El ingreso de los Úsuga desató un enfrentamiento con tres reductos de grupos paramilitares: el bloque Meta, el bloque Libertadores y Erpac. La mayoría de los jefes de estos grupos se desmovilizaron o fueron capturados hace varios años como alias ‘Jorge Pirata’, ‘Cara de Cuchillo’, ‘Soldado’ o ‘Caracho’, entre otros. Sin embargo, desde la prisión algunos de ellos siguen manejando las estructuras y han dado órdenes a sus subalternos de frenar a bala la ofensiva de los Úsuga. Esos grupos que estaban diezmados se han rearmado.

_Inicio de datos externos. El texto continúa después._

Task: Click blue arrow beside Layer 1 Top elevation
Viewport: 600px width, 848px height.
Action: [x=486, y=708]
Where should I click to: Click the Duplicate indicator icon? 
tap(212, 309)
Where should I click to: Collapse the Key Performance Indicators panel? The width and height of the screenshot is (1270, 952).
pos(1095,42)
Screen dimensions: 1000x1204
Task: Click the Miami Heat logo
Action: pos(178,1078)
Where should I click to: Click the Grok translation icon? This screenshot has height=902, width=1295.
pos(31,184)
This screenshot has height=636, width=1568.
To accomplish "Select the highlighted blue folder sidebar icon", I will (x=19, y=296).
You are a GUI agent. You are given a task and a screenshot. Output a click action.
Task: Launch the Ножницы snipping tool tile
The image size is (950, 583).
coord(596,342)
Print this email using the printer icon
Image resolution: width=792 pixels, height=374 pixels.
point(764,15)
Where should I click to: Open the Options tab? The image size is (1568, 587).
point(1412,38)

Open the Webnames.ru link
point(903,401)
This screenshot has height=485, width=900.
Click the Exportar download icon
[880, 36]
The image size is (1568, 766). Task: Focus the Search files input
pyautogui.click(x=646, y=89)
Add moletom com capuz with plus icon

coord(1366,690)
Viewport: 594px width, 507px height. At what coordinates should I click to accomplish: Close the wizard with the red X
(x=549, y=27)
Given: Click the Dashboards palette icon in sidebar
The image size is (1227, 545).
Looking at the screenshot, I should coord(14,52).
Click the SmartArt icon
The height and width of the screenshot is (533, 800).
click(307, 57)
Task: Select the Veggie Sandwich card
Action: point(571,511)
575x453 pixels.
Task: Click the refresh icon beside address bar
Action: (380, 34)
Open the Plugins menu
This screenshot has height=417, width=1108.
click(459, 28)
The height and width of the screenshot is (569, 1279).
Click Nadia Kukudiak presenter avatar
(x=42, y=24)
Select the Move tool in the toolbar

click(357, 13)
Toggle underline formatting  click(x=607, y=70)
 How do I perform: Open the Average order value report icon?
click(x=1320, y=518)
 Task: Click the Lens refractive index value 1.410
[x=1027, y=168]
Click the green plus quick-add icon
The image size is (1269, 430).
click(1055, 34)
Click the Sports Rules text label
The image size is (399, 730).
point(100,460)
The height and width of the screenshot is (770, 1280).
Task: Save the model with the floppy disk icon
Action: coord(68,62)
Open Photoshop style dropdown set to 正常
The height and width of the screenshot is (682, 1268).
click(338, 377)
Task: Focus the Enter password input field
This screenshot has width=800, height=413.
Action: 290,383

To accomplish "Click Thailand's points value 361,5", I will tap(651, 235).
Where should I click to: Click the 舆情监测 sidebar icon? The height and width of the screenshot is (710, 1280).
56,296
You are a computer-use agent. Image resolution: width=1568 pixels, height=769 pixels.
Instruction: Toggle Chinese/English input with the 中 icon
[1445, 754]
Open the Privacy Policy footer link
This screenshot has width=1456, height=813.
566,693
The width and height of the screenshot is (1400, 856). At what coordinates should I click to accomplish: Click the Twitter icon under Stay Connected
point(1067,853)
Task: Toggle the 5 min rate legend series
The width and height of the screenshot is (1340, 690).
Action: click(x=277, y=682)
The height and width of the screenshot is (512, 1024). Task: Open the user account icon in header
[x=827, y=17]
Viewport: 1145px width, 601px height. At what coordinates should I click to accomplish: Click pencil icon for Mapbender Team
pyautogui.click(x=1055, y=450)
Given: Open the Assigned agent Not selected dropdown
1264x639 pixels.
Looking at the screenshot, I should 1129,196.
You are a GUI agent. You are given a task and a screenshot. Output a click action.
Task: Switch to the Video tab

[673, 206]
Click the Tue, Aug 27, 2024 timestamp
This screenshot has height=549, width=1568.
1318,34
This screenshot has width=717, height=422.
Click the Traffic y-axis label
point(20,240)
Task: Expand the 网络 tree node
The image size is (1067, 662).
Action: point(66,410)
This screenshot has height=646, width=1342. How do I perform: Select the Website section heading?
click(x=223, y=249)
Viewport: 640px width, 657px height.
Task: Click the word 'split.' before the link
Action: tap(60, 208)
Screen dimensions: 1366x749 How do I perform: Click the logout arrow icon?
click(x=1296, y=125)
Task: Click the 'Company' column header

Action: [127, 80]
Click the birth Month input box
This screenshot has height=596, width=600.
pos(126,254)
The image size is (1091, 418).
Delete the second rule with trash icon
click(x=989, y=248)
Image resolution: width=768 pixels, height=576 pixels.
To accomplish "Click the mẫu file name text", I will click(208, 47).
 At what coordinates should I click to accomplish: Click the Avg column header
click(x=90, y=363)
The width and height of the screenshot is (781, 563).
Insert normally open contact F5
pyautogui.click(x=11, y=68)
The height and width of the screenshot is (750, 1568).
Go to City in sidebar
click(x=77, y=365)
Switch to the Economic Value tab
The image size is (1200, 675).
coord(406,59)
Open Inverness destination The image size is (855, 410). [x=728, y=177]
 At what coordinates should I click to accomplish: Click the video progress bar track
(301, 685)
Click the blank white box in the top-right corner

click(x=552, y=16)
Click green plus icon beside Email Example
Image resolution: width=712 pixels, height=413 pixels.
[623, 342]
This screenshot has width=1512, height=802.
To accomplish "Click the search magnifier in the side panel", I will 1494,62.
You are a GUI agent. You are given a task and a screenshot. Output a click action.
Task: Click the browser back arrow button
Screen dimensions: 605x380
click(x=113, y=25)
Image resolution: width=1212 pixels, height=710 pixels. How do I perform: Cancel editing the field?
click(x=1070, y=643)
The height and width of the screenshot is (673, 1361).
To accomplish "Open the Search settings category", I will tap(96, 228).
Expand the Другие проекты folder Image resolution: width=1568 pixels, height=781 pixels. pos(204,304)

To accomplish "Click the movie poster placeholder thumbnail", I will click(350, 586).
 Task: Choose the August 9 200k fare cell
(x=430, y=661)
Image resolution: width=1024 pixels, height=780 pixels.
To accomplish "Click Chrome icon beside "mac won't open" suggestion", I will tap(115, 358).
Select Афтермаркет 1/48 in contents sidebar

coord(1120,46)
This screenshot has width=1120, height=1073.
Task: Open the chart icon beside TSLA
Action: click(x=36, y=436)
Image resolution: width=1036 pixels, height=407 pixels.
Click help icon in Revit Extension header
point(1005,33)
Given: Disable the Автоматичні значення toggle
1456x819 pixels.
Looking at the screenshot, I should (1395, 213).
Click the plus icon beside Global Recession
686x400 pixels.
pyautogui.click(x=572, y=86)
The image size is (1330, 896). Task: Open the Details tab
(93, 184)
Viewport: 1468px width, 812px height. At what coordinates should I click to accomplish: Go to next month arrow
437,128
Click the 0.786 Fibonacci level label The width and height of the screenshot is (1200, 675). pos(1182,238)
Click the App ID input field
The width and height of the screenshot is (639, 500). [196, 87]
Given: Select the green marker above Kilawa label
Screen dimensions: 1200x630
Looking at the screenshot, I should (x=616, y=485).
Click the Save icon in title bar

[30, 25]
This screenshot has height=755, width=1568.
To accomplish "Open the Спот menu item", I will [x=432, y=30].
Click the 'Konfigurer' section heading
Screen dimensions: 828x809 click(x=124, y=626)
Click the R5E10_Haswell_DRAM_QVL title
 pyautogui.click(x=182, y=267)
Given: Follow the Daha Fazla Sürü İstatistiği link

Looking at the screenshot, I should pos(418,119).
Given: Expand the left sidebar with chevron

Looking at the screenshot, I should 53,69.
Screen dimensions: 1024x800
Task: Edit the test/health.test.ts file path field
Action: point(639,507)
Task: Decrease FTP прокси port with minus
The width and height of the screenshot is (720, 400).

Obtienen gran parte de sus recursos de las extorsiones indiscriminadas que han lanzado masivamente, sobre todo en Meta. Pero también han acudido a conseguirlos de antiguos capos de la droga en cárceles estadounidenses, dueños de miles de hectáreas de tierra en esa región. Uno de ellos es Daniel el ‘Loco’ Barrera, extraditado en el 2012, a quien los jefes de estos grupos contactaron para pedirle ayuda. Lo mismo ha ocurrido con otros capos o esmeralderos que están en el país y tienen grandes fincas en esas zonas. Algunos de los exparas, como alias ‘Soldado‘, les argumentan que deben aportar dinero para la guerra y defender las tierras de los Úsuga.

Si bien es cierto que esa bacrim se está empezando a expandir por Meta, el verdadero interés de los hombres de alias ‘Otoniel‘, jefe de los Úsuga, no es apoderarse de fincas y grandes extensiones de tierra allí. Su objetivo en ese departamento es asegurar un territorio estratégico para los intereses reales de esa banda. Desde el Meta buscan llegar a las zonas de cultivo y procesamiento en Vichada y Guaviare, en las que actualmente tienen fuerte presencia las FARC.

De consolidar esto tendrían el control sobre toda la cadena del narcotráfico. Ellos ya dominan los puertos y gran parte del occidente del país, que son los puntos de salida de los embarques de droga. Controlar las zonas de producción, hoy en manos de la guerrilla, dejaría a ‘Otoniel‘ con el control absoluto del mercado de la droga.

Mientras esto está ocurriendo, ciudades como Villavicencio y San Martín se han vuelto el escenario de vendettas entre hombres  de los Úsuga  y los miembros de las bandas de la zona. En medio de esa batalla algunos de los antiguos jefes paramilitares intentan pescar en ese río de sangre y conseguir dinero para sus propias arcas. A esa compleja situación se suma que ante el temor de perder sus tierras, varios ganaderos y comerciantes de la zona han decidido también meterse la mano al bolsillo para financiar grupos de autodefensas para defender sus propiedades.

Todo este caótico escenario en el oriente ha venido creciendo desde hace meses y lo cierto es que el llano está llamas. Lo más grave es que ese incendio se puede extender al resto del país.